At the top, one notes that guile is invoked and runs the file. The last line calls the function just defined, and so produces the answer. Defining the function is not enough. This example also shows a Scheme convention used by Guile and the emacs editor scheme support module. Left aligned comments use three semi-colons. Comments that are indented with the code use two, and end-of-line comments use just one.

The load syntax is common to Scheme.

The definition of choose-color is very odd. It says that it is just amb with some colors. Remember that amb is a macro and expands, and move on for now. choose-color is then used in the assignment for abbreviations of the states. This is how the work gets done. Yet, we haven't told it what the rules are yet.

The adjacency list has longer names that eventually are printed, the abbreviation and a list of neighboring states. I may not have mentioned it. Lisp stands for LISt Processing. Scheme, a dialect of Lisp also does lists. A zillion operations are available for goofing around with lists. Scheme is good at lists.

Next comes a list of states, for convenience.

Then, a for-each asserts that the color of one state is not the color of a neighboring state in it's list. The cadr of a list is the second element, which is the state abbreviation. The caddr of the list is the third element, which in this case is a list - the list of neighboring states. The memq function returns true if the given element can be found in the given list. We never want to find our color in the list, so not is used.

Finally, the answers are printed in another loop. It takes a bit of work to see that both the state name and the state's assigned color are printed. You may be hard pressed to find an assignment to a list with the state and the color. My best guess is that the state is a function that returns said list. I'm pretty sure i haven't gotten to the bottom of this mystery.

This example does not take much time to run. But i goofed around with it to try to discover if it, for example, can easily be extended to all 48 contiguous states and the District of Columbia. It can't. At least, not without computers many orders of magnitude faster than the ones we have today, or lifetimes much longer than we enjoy, or both. To date, i've been able to color 17 states with this code. And that's pushing it.
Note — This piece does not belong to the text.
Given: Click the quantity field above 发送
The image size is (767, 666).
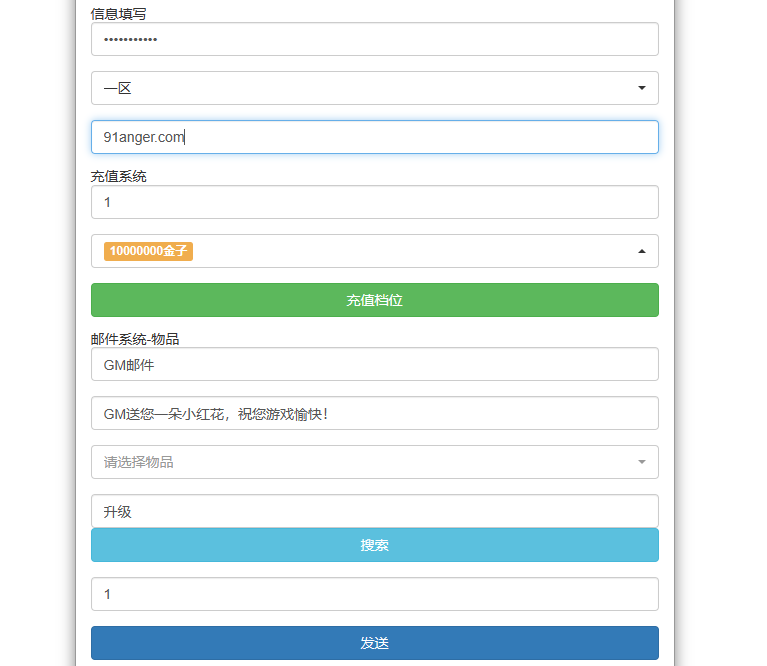Looking at the screenshot, I should [374, 594].
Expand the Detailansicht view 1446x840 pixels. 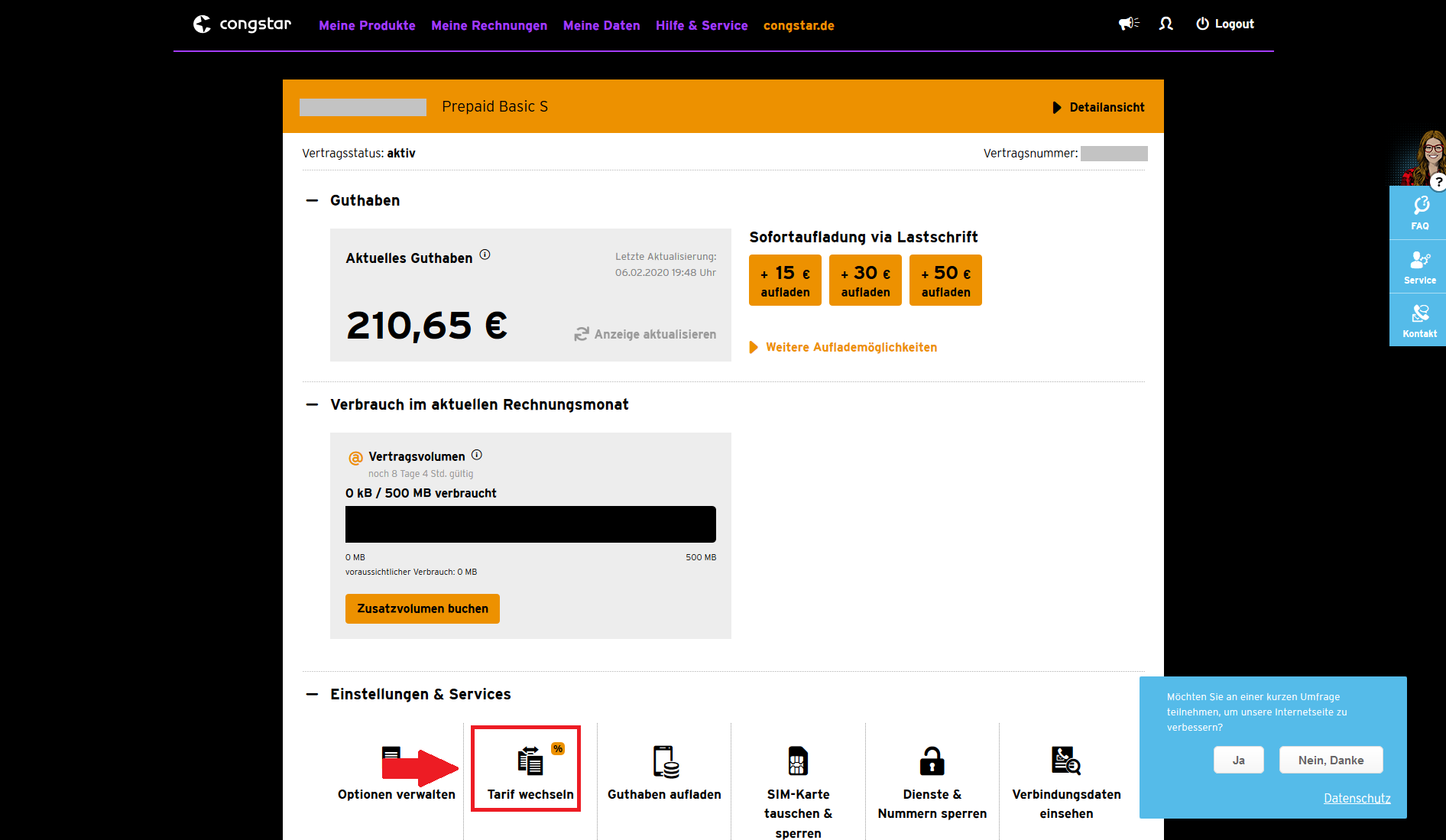coord(1098,108)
This decision tree has states with 1, 2, 2, 3, 3, and 4 neighbors. So the tree has 1 * 2 * 2 * 3 * 3 * 4 = 144 branches. If the average neighbors is 3, with 6 states, the compute time is roughly proportional to about 3^6 or 729. But with 15 states, the time is proportional to 3^15 = 14,348,907. So if this example takes a second, 15 states might take five hours. (Or it might find a solution on the first attempt.) But all 48 lower states plus the District of Columbia could take 10,401,835,608,364 years. That's approximately 759 times the current age of the Universe.

Yet map makers have been coloring non-trivial maps for a long time. I have a colored globe of the Earth, including the lower contiguous 48 states with the District of Columbia. How could they possibly do so by hand if the computer, executing billions of instructions per second, can't have yet finished? The answer is that this algorithm performs a depth first search of the solution space. The only optimization is that if it finds an answer, it stops and returns that answer. This is an optimization when one considers that this means that the entire decision tree may not be traversed. Some parts of it are skipped. There may be many answers. If so, it may find one sooner, on average, than searching half of the tree. But it isn't clear that if it assigns red to Maine and notices once that assigning red to New Hampshire that it won't try assigning these colors to this pair later. There are still larger parts of the tree that don't need to be searched. This program doesn't appear to know how to skip them.

One optimization that i've tried is changing the order in which states are assigned. For example, sorting New England states alphabetically is some seven times faster than the order i'd started with. See, i grew up in Massachuesetts, so i started there and branched out. But this algorithm works better if the states with few connections are listed first, and Massachuesetts is adjacent to the most states in New England. The reason the alphabetical order is faster is that it doesn't happen to need to try as many guesses before it stumbles on a correct solution.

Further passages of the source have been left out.